An adequate thickness of attached gingivae without any frenal pull and optimum crown root ratios ensures health of the periodontal support. All in all health and function of periodontium and masticatory system should not be compromised to achieve ideal esthetic goals. The ideal goals of orthodontic treatment should be kept in mind always, otherwise there is a risk of achieving and accepting our results as our ideal orthodontic goals. Finally we have to save many teeth as possible, save patient from surgery, save treatment time, prevent root resorbtion and loss of crestal bone in order to preserve tooth and supporting tissues. All these goals could be achieved by selecting cases very carefully and timing treatment to obtain optimal result with less inconvenience to the patient. Quality of the results achieved with orthodontic treatment mainly depends on the detailed case assessment, correct orthodontic diagnosis and meticulous attention given in the treatment planning stage.
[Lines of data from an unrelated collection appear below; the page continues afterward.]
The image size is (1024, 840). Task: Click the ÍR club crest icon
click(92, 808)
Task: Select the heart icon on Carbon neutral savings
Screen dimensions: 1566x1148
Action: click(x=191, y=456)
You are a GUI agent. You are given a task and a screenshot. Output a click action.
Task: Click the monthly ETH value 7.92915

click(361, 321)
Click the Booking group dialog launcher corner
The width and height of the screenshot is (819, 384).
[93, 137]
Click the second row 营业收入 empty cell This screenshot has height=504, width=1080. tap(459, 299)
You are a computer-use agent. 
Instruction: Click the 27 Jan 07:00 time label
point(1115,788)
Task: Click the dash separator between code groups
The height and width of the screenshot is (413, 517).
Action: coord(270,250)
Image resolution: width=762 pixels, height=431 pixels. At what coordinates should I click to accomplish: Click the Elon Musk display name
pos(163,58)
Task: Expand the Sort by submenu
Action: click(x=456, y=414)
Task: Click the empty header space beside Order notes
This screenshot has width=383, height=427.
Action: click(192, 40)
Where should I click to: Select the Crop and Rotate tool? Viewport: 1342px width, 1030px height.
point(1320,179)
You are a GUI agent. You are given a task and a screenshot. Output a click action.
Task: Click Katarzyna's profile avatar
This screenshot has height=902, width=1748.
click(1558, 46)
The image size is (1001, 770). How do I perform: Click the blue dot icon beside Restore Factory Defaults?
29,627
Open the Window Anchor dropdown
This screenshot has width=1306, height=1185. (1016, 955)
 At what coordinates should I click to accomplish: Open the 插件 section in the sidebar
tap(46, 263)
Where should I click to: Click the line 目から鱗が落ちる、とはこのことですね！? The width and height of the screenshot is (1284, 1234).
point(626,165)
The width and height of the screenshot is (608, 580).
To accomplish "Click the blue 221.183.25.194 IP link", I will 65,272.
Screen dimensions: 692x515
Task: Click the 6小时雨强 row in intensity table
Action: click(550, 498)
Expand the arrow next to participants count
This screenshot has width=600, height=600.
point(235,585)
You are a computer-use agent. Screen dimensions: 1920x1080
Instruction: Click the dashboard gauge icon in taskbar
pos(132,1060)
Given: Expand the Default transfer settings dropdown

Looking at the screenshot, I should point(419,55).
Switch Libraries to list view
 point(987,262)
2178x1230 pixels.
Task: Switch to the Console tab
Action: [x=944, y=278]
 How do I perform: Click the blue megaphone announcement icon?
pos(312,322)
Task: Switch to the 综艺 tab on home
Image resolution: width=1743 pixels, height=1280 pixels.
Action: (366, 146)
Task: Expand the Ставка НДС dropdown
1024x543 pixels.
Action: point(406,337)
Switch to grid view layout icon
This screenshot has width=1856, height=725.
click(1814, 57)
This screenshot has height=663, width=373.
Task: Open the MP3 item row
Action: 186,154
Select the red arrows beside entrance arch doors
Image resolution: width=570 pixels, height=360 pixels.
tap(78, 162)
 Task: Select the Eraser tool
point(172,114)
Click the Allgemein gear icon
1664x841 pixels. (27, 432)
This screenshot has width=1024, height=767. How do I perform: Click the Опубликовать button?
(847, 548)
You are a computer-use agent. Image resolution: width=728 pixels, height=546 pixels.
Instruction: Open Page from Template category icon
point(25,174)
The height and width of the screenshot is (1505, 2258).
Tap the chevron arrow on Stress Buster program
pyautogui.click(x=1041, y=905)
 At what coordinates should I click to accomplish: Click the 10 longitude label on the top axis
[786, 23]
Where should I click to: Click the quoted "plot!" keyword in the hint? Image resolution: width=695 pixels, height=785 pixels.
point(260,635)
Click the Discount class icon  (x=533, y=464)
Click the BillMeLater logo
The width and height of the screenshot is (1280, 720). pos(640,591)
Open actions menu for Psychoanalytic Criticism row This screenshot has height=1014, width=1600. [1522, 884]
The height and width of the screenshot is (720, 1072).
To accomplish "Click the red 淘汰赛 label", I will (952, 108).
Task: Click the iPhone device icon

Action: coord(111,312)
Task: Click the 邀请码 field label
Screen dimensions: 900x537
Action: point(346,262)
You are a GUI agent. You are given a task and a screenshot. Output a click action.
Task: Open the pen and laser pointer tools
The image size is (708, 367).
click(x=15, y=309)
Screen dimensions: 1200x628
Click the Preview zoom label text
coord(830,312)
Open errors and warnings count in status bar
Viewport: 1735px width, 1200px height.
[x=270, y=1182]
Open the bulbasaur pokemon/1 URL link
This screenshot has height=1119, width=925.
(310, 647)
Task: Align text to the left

Selection of cases which require adequate attention of the orthodontic specialists both in diagnosis and treatment planning stage is mandatory to ensure quality of care provided to the patient.

In a market oriented society there is a trend to offer short term courses in orthodontics to practitioners without providing much emphasis on these important aspects of orthodontics. Curricula of postgraduate courses to train orthodontic specialists are expanded and revised keeping this need for quality assurance in mind. This makes a time demanding issue to a practitioner who opts to establish his or her own private practice. There are many cases which do not require specialist care and these cases could be managed by careful case selection and employing simple bio mechanics by a general dental practitioner who updates knowledge and develops skill to manage simple cases.
It is a sad situation dividing orthodontics simply to two appliance systems, removable and fixed appliances. We all should understand the fact that in orthodontics, it is the complexity of the case with regard to diagnosis, need to identify limiting factors and complexity of the bio mechanics needed to
move teeth to desired position are the dividing line between the specialist and the general practitioner. But the majority of the cases are amenable to simple mechanics.
It is the time to rethink this need and introduce a middle grade course either with short term or even distant learning education with regular updating of the knowledge and skill of the practitioner.
It is the responsibility of the policy makers to identify this burning issue in Sri Lanka and come to an amicable settlement to improve quality of orthodontic care provided to the public.